Ketua Federal Reserve Kevin Warsh menyisihkan seluruh bagian pidatonya di pertemuan tahunan Jackson Hole untuk kecerdasan buatan. Ia tidak memberikan sinyal suku bunga di bagian ini, tetapi menekankan dampak AI terhadap pertumbuhan ekonomi, investasi perusahaan, dan penilaian kebijakan moneter.
Pertumbuhan pengeluaran modal menunjukkan pembangunan AI
Warsh mengatakan bahwa penilaian "stagnasi jangka panjang" yang lama berlaku setelah krisis keuangan sedang kehilangan daya relevansinya. Menurutnya, pengeluaran modal perusahaan selama empat kuartal terakhir tumbuh sekitar 9% secara tahunan, tingkat tercepat sejak 2021, dengan lebih dari setengahnya terkait dengan infrastruktur dasar AI. Daripada fokus pada skala pengeluaran itu sendiri, ia lebih memperhatikan apakah pertumbuhan tersebut masih terus mempercepat.
Laboratorium utama memiliki penjualan tahunan melebihi seratus miliar dolar AS
Warsh menyatakan bahwa kemajuan AI berlangsung lebih cepat daripada yang diperkirakan oleh pendukung paling optimis beberapa tahun lalu. Ia percaya bahwa pertumbuhan potensial yang lebih tinggi sedang muncul.

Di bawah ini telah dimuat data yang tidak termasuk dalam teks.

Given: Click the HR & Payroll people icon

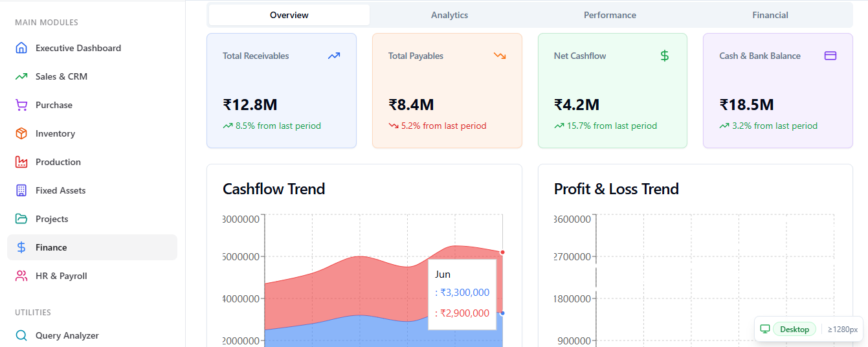Looking at the screenshot, I should pos(21,276).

Dia juga memberikan sejumlah data pasar: penjualan token tahunan dari dua laboratorium AI teratas telah melebihi 100 miliar dolar AS, meningkat lebih dari 500% dibandingkan satu tahun lalu. Dalam pernyataannya, pengguna membeli token untuk menggunakan model, yang telah menjadi sumber pendapatan penting dalam komersialisasi AI.
- Pengeluaran modal perusahaan meningkat sekitar 9% dalam empat kuartal terakhir.

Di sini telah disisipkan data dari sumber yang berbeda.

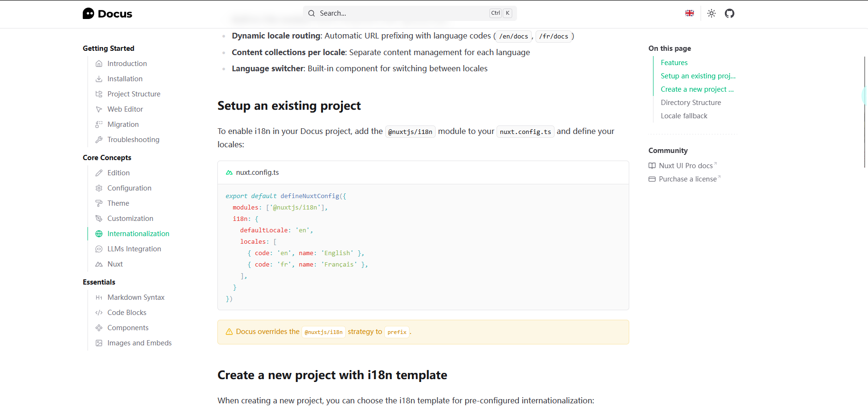Click the Edition pencil icon
868x410 pixels.
(x=99, y=173)
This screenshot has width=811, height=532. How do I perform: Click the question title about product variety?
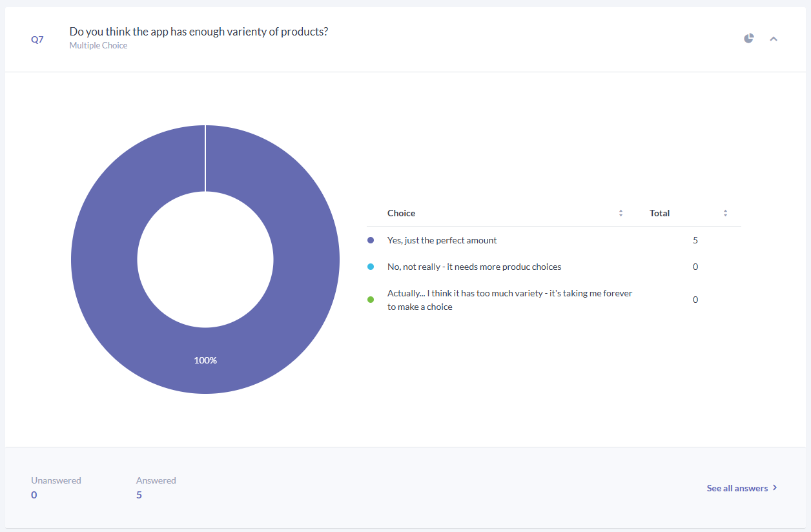[199, 32]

- Di antaranya, lebih dari setengah pertumbuhan terkait dengan pembangunan AI
- Dua laboratorium teratas memiliki penjualan token tahunan melebihi 100 miliar dolar AS
The Fed views AI as a new variable
Warsh mengatakan bahwa Federal Reserve secara ketat memantau perubahan pasar di ekosistem AI, dan telah menganggap AI sebagai "variabel baru," bahkan mungkin faktor produksi baru. Pernyataan ini berarti bahwa AI tidak lagi hanya menjadi topik industri teknologi, tetapi berpotensi memengaruhi kecepatan pertumbuhan yang dapat ditanggung ekonomi, serta tingkat suku bunga yang seharusnya.
Dia mengajukan beberapa pertanyaan yang belum terjawab, termasuk apakah AI akan terus meningkatkan produktivitas keseluruhan masyarakat, kapan perubahan ini akan terjadi, dan apakah penggunaan token merupakan pelengkap atau pengganti tenaga kerja. Warsh tidak memberikan jawaban, tetapi menyatakan bahwa kelompok kerja internal Federal Reserve mengenai "produktivitas dan lapangan kerja" sedang mempelajari masalah-masalah ini.
Menambah nilai atau terus berkonsentrasi pada beberapa segmen saja
Warsh juga menyebutkan bahwa keuntungan yang dihasilkan oleh AI tidak tentu akan didistribusikan secara merata sepanjang rantai pasokan. Masalah penting adalah, nilai tambah baru akan lebih banyak mengalir kepada pemegang aset langka seperti laboratorium AI, produsen chip, perusahaan energi, dan penyedia layanan cloud.
Artikel tersebut juga mengutip laporan keuangan terbaru NVIDIA sebagai referensi nyata. NVIDIA melaporkan pendapatan kuartalan mencapai rekor sebesar 96,2 miliar dolar AS, serta mengungkapkan komitmen masa depan terkait infrastruktur AI senilai 366 miliar dolar AS. Ini menunjukkan bahwa investasi AI masih terkonsentrasi cepat pada beberapa inti utama.
Informasi tambahan: Artikel tersebut juga mengutip laporan sebelumnya yang menyatakan bahwa sekitar 95% perusahaan AI generatif sedang gagal, yang bertentangan dengan tren perusahaan chip dan infrastruktur cloud terkemuka yang menyerap lebih banyak keuntungan.